RLO spoofing is another Internet security reverse
Nine years ago, at least, computer industry insiders knew how the invisible bi-directional control characters in the Unicode character set could be exploited to disguise phishing websites and malware.
It’s nearly a decade later and surprisingly little has been done to mitigate the threat to ordinary computer users.
These same Unicode control characters, which are now included with all computer typefaces, also form part of the basic toolkit of work-a-day Internet hackers-slash-thieves.
Unicode bi-directional control characters are being regularly exploited to spoof filenames, Windows registry entries and perhaps even website URLs — all in order to disguise the malicious digital content used to take control of computers and steal from computer users.
The problem isn’t actually the Unicode control characters themselves but rather the characters running the Unicode Consortium, along with the various top hardware and software companies. These are the characters who have collaborated over the last 20 years to create the poorly-secured, easily compromised and weaponized, standards — like NTP servers, TLS/SSL and Unicode — that have helped make the Internet the dangerous environment that it has become.

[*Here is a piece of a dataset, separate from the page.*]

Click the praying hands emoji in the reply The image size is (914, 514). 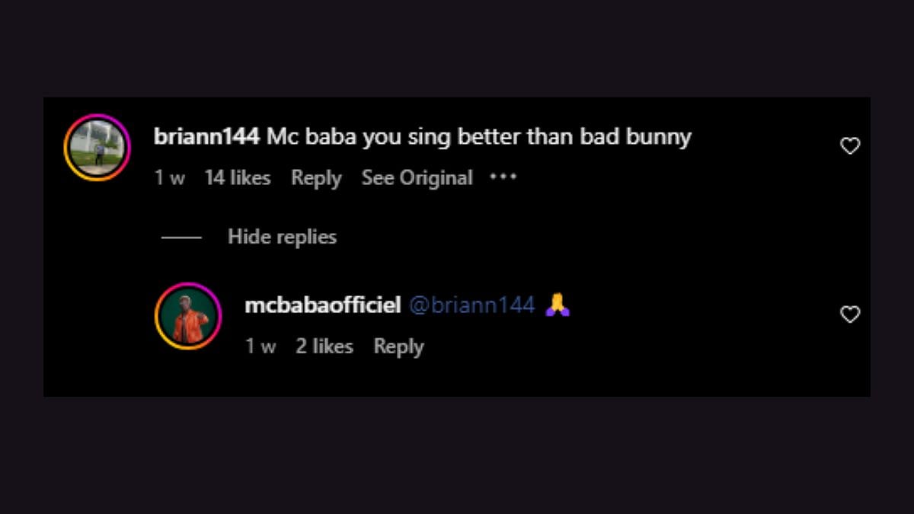(558, 306)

And Microsoft — the maker of the operating system most-targeted by every kind of malware attack — should be singled out for deliberately removing a simple security feature from the Home version of Windows that could easily be used to guard against bi–direction character spoofing.
One character set to rule them all
You may know the Unicode text character encoding standard from such historical works as the Unicode of Hammurabi, or you may be more familiar with recent works, such as the DaVinci Unicode — or you may not.
Unicode is one of those foundational things that underlies computers and the Internet — most of us should never need to know about it. It’s a 20-year-old standardized set of over 120,000 characters allowing most of the world’s writing systems — current and historical — to be rendered digitally.
Each typeface that a person uses on their computer contains only a subset of this huge Unicode “alphabet” .
Unicode is fundamentally a good and necessary thing, and so are the invisible bi-directional control characters.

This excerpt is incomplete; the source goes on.